The top seed in the Western Conference couldn’t get out of the first round, and the Sharks might soon have another powerhouse or two joining them on the sidelines.

Boston and Washington, the top two seeds in the East, have already faced elimination and are hardly shoo-ins to get to the NHL’s final four, either.

Call it May Madness.

“It is unpredictable,” NHL commissioner Gary Bettman said. “What I believe – both in the regular season and the playoffs – a sports league should give its fans is hope, uncertainty, so that there’s a reason to really want to get involved and root and see what’s going to happen.

“That uncertainty and unpredictability has made for a series of great seasons for us that have gotten better and better and give us a point today where these playoffs are pretty unpredictable.”

San Jose is hardly alone in flaming out after posting the NHL’s best regular-season record.

Starting with the 1994-95 season, only four of 14 Presidents’ Trophy winners have also captured the Stanley Cup.

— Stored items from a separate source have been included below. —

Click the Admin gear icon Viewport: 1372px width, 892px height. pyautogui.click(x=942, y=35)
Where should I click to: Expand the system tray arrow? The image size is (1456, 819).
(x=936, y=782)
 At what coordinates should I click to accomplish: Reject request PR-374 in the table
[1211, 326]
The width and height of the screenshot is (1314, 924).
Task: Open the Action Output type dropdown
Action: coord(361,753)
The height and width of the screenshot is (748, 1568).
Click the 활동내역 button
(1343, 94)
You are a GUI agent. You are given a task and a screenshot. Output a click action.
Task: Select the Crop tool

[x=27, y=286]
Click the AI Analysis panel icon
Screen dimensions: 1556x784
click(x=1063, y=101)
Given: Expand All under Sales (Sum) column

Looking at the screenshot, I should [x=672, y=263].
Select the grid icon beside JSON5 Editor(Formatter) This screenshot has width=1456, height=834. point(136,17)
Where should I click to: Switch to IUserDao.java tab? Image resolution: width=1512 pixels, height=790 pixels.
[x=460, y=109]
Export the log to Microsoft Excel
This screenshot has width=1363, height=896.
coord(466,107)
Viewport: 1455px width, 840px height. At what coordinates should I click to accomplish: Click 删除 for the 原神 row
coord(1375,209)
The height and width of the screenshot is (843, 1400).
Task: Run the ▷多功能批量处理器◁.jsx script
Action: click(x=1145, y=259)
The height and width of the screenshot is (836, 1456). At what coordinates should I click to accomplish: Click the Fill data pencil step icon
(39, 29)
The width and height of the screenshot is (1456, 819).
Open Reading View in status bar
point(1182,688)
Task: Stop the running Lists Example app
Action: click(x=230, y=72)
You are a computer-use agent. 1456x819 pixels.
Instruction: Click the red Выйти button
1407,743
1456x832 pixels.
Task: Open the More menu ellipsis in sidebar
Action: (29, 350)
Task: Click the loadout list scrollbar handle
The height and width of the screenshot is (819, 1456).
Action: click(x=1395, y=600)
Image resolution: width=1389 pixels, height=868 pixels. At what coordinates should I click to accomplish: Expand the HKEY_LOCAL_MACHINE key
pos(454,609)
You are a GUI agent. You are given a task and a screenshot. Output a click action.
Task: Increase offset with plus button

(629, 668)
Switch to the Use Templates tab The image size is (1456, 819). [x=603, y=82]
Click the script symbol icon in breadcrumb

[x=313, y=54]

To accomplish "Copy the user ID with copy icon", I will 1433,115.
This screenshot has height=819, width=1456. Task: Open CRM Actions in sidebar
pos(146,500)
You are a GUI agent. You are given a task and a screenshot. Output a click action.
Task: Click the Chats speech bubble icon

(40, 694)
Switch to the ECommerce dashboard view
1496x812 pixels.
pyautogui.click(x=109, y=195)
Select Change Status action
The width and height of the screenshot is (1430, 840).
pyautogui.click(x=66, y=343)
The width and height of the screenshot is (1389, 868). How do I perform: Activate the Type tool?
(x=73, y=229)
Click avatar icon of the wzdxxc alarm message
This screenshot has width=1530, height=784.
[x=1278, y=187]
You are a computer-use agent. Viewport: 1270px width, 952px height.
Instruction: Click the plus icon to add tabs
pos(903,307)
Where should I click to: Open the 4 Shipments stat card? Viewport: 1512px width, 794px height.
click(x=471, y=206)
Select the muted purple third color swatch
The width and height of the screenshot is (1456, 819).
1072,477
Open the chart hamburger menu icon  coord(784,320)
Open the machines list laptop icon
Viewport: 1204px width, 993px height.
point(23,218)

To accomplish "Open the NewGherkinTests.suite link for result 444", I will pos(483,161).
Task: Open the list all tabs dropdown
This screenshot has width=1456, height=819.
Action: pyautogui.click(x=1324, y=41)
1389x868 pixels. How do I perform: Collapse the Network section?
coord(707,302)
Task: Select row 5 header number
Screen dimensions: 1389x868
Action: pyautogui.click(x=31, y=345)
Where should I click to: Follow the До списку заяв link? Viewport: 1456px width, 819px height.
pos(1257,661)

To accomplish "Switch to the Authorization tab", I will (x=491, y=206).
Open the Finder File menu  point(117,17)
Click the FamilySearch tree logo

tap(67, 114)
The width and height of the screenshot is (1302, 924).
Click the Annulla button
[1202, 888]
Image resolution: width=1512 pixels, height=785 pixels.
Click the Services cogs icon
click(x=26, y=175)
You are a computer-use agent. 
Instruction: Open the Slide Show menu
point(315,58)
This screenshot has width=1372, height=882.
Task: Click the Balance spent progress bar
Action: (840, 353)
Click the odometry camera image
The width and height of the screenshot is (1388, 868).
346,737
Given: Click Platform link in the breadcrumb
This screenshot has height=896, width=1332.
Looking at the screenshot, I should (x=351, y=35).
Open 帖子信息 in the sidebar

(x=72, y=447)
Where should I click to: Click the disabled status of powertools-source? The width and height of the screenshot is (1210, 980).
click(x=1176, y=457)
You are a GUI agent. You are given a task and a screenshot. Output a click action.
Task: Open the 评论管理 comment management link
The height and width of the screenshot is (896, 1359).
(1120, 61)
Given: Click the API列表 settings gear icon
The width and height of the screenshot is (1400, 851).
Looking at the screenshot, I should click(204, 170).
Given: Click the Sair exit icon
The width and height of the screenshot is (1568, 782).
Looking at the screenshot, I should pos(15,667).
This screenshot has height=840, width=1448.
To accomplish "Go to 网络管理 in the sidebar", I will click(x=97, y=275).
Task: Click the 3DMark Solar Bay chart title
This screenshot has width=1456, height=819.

Detroit in 1995 was the only club in that group to reach the finals and lose.

The Red Wings have had the top record six times in that span and won the Cup twice, including last year.

Since the NHL developed the format in 1994 of seeding the eight playoffs teams by conference, eight No. 8 seeds won at least one playoff series and 14 No. 7 seeds have advanced.

Of the four teams that earned No. 1 or No. 2 seeds in this year’s playoffs, only the Red Wings reached the three-win mark through five games of the second round.

But even the defending champions had their anxious moments as they trailed the upstart and No. 8 seed Anaheim Ducks 2-1 in games, and fell behind early in Game 4 before taking a 3-2 series lead.

Now they’re poised to get back to the Western Conference finals and can advance as early as Tuesday night. If they drop Game 6 on the road, they host Game 7 Thursday.

“I think we’ve got the players that have been there before,” Red Wings forward Dan Cleary said. “Everybody’s been there … and knows what the situation is going to be, know how intense that Game 6 is going to be.

“Anaheim, they’ve got players that have been there, know what it takes, know what they’ve got to do, so we’ve got to match it.”

That is the key.

The standings say the Ducks are the eighth seed in the West, and the team with the worst chance to get to the second round.

The reality is Anaheim is only two seasons away from a Stanley Cup title, and the Ducks used that experience against the Sharks.

With a core headed by stalwart defencemen Scott Niedermayer and Chris Pronger, Anaheim is capable of digging out of a 2-3 hole against the veteran-laden Red Wings.

“For some reason, we just didn’t engage ourselves emotionally,” Ducks forward Todd Marchant said. “The bright side is we’ve got the chance to redeem ourselves on Tuesday and even the series.”

Long playoff runs by teams that barely got in is nothing new.

The 2006 Edmonton Oilers took out the top-seeded Red Wings in the first round and got all the way to the Stanley Cup final.

Two years earlier, in the season before the lockout, the Calgary Flames made their run to the championship round as a No. 6 seed – also eliminating a top-seeded Detroit team along the way.

Detroit got through the first round easily this year, sweeping Columbus. The Sharks dropped the opening two games to Anaheim and were gone in six.

Boston, the top-seeded team in the East, also swept its first-round series against Montreal before running into trouble against No. 6 Carolina. The Hurricanes advanced out of the first round with a shocking comeback in Game 7 at No. 3 New Jersey.

Carolina built a 3-1 lead over the Bruins, who stayed alive with a 4-0 home win on Sunday. Boston will have to win on the road on Tuesday to get back home for Game 7.

No. 2-seeded Washington escaped from a 3-1 hole in the opening round against the No. 7 New York Rangers, and led Pittsburgh 2-0 in the conference semis. But three straight losses to Sidney Crosby and the Penguins left Alex Ovechkin and the Capitals on the brink of elimination again.

“The best team won. They were a better team than us,” Rangers coach John Tortorella said of the Capitals. “Do you find ways to upset teams? Yeah. When you’re an underdog, there are always upsets. We had our opportunity.”